GI-Bench: A Panoramic Benchmark Revealing the Knowledge-Experience Dissociation of Multimodal Large Language Models in Gastrointestinal Endoscopy Against Clinical Standards
- Yan Zhu ,
- Tengfei Luo ,
- Pei-yao Fu ,
- Zhen Zhang ,
- Zilong Wang ,
- Yi-Fan Qu ,
- Zifan Geng ,
- Jia-qi Xu ,
- L. Yao ,
- Li-yun Ma ,
- Wei Su ,
- Wei-Feng Chen ,
- Quan-Lin Li ,
- Shuo Wang ,
- P. Zhou
ArXiv | , Vol abs/2601.08183
Multimodal Large Language Models (MLLMs) show promise in gastroenterology, yet their performance against comprehensive clinical workflows and human benchmarks remains unverified. To systematically evaluate state-of-the-art MLLMs across a panoramic gastrointestinal endoscopy workflow and determine their clinical utility compared with human endoscopists.
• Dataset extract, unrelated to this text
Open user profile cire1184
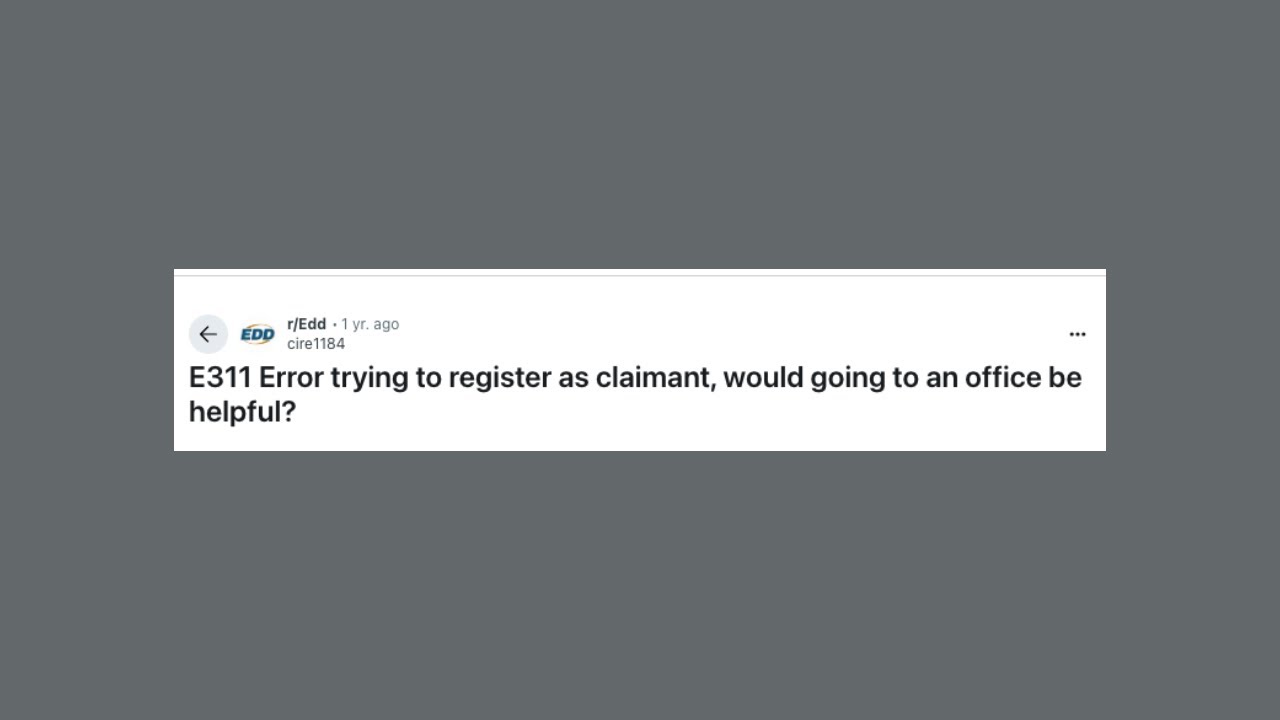Screen dimensions: 1280x720 (x=316, y=344)
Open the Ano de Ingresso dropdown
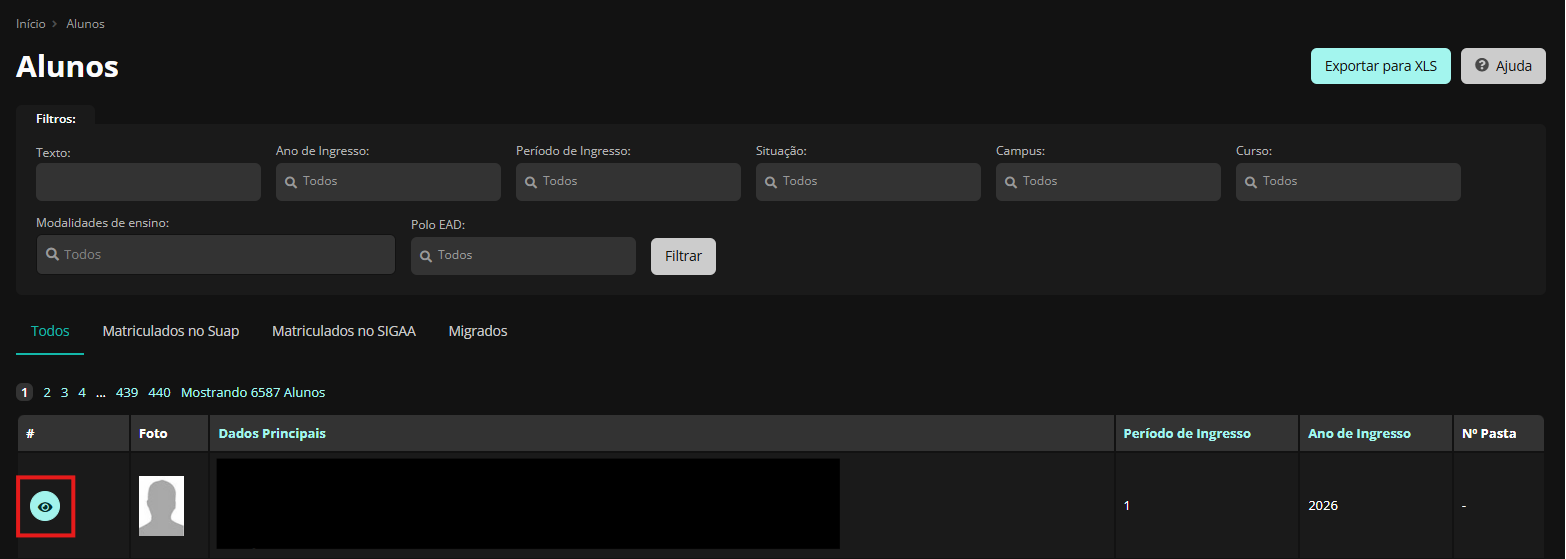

We constructed GI-Bench, a benchmark encompassing 20 fine-grained lesion categories. Twelve MLLMs were evaluated across a five-stage clinical workflow: anatomical localization, lesion identification, diagnosis, findings description, and management. Model performance was benchmarked against three junior endoscopists and three residency trainees using Macro-F1, mean Intersection-over-Union (mIoU), and multi-dimensional Likert scale. Gemini-3-Pro achieved state-of-the-art performance. In diagnostic reasoning, top-tier models (Macro-F1 0.641) outperformed trainees (0.492) and rivaled junior endoscopists (0.727; p>0.05). However, a critical”spatial grounding bottleneck”persisted; human lesion localization (mIoU>0.506) significantly outperformed the best model (0.345; p<0.05). Furthermore, qualitative analysis revealed a”fluency-accuracy paradox”: models generated reports with superior linguistic readability compared with humans (p<0.05) but exhibited significantly lower factual correctness (p<0.05) due to”over-interpretation”and hallucination of visual features. GI-Bench maintains a dynamic leaderboard that tracks the evolving performance of MLLMs in clinical endoscopy. The current rankings and benchmark results are available at https://roterdl.github.io/GIBench/.